▶ [EXERCISE DETAILS]: Please write the next part of the forum reply on agile game development, continuing after its final quoted line.

▶ [EXTRACT]:
Default Re: Agile Game Development

Your responses here are very insightful. I'll just do a bit of
nit picking.

John Roth wrote:
> I suspect that the norm is to use an existing engine to crank out
> mid-level games quickly. It's only the real high end games where
> the intention is to push the state of the art where you really
> want to do wholesale revisions to existing engines.


That was broadly correct a few years ago. However, as the gaming
public started detecting this, game-o-matic engines started to
decline. (At the same time, original games started re-using more
from existing code.) Today, most games are built on at least some
legacy code. Some of that evolved into middleware, some is still
kept proprietary. I don't know of any recent games that where
built from the ground up (although the ground is very well
known at it probably wouldn't take so long if they did!)

> I don't necessarilly think of this as bad. While I've heard of
> XP teams that are larger than about a dozen people, the
> "conventional wisdom" seems to put an upper limit on
> an effective team that is somewhere around that point.
> Beyond that, you need a strategy to coordinate multiple
> teams, or operate in some other fashion.


That's right. And in games they are usually divided by job
category rather than along other lines. There are a number of
reasons for this that have to do with the practicalities of
making games; it's not an arbitrary decision and could not
be split another way without addressing many of those issues.
However, that's probably an article in itself.

> IMO, crunch mode usually comes from not having a production
> quality deployable at frequent intervals throughout the
> development process.

▶ [PROVIDED MATERIAL]:
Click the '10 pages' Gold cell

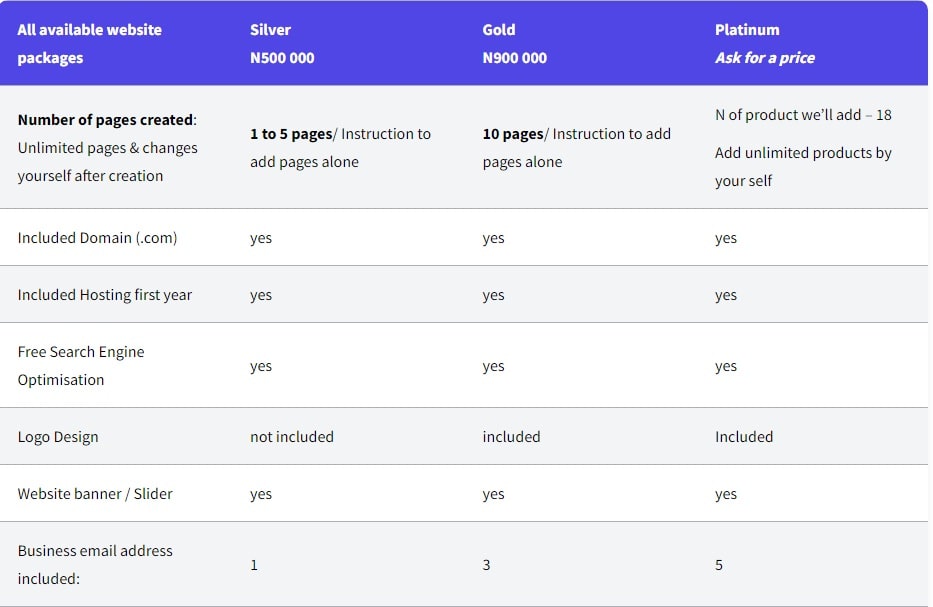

▶ [RESPONSE TO THE EXERCISE]:
IME that's not the case. Even games teams that are crunching
like mad still produce high quality builds from very early in
the development, right up to the final master. In fact, the
only thing that makes it the final master is that you've run
out of time.

> For me, the question simply comes down to:
>
> "Would you rather be able to ship a bug-free product that's
> missing a couple of levels that you had on the storyboards
> in time for Christmas, or would you rather ship the complete
> game your designers had in mind and miss the Christmas
> shopping window?"
>
> This is simply one of the basic XP questions, with the blanks
> filled in from the game development lexicon.
>
> However, the question only makes sense if the process is
> capable of producing that production quality deployable
> every couple of weeks, with a new level or two, fixes
> for previous levels from the play testers, game engine
> enhancements and so forth.


Broadly speaking, that is what happens. The game you buy in the
shops at Christmas is indeed the planned game minus levels and
so forth.

If you've read the recent EA story, you'll know that it is
fairly common for projects that are on time and within budget
to be crunching like mad for the duration. It's not that they
are trying to catch-up. It's that they are trying to cram in
as much as possible. (The irony being, that by pacing them-
selves, they'd probably get more done anyway!)

> The basic issue is: which feedback loop needs tweaking? The
> only way you tell that is to find the bottlenecks and work on
> them. In this example, it sounds like gameplay engine change
> requests weren't a bottleneck.
>
> On the other hand, they may well have been. I can very
> easily envision a scenario where the engine people were
> being burried under a load of change requests for constants
> that didn't actually do anything. Externalizing that would
> have removed the change request queue.


Yes. The changes were becoming a bottleneck. Or at least, an
annoyance. Once instant feedback was available - that is, you
could make edits while playing the game - it was no longer a
bottleneck. However, the paradox is that without the bottle-
neck, there were no more changes.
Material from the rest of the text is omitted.